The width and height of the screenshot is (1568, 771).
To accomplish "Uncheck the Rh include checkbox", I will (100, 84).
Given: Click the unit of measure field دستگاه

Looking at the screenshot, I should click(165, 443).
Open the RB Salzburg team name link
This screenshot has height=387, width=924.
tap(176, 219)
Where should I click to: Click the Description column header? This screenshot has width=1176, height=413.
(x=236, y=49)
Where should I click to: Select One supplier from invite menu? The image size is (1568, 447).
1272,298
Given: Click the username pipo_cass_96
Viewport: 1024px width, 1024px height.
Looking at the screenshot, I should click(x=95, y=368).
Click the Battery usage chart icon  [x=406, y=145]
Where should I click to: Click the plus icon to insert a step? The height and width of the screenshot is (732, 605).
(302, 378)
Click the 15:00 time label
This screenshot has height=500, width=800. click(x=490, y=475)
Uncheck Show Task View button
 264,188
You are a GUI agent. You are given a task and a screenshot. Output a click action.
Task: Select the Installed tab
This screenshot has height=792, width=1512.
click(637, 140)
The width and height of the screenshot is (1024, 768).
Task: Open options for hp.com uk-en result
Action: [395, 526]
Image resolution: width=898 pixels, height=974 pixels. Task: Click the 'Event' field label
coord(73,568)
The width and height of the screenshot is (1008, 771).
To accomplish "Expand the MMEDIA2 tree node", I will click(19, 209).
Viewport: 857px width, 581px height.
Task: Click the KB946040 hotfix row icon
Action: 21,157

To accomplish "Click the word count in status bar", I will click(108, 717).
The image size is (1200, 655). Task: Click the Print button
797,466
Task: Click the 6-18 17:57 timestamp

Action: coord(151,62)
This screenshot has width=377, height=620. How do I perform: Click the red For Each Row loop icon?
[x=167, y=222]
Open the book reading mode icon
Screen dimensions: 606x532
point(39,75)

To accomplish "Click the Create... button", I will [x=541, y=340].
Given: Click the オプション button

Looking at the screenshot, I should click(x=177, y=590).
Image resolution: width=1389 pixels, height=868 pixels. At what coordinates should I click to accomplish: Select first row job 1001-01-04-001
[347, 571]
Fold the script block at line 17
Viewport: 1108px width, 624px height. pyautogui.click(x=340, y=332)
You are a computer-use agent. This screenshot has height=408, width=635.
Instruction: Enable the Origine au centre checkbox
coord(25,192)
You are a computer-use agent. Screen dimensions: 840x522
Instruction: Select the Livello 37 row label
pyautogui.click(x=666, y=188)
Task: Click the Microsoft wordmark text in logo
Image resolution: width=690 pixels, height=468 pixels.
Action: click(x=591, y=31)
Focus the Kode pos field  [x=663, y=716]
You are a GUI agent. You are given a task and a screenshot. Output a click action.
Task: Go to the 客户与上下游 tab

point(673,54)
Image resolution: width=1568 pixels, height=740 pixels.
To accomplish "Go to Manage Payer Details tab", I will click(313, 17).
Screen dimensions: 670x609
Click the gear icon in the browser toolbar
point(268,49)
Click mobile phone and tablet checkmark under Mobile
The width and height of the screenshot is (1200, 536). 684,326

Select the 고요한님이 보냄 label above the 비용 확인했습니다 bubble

........

_TASK REQUIREMENTS_. From the line containing "Screen dimensions: 670x609" down to the last line of the material, each line is to be retyped exactly; no other lines belong in the answer.

_RESPONSE BOX_.
Screen dimensions: 670x609
Click the gear icon in the browser toolbar
point(268,49)
Click mobile phone and tablet checkmark under Mobile
The width and height of the screenshot is (1200, 536). 684,326

Select the 고요한님이 보냄 label above the 비용 확인했습니다 bubble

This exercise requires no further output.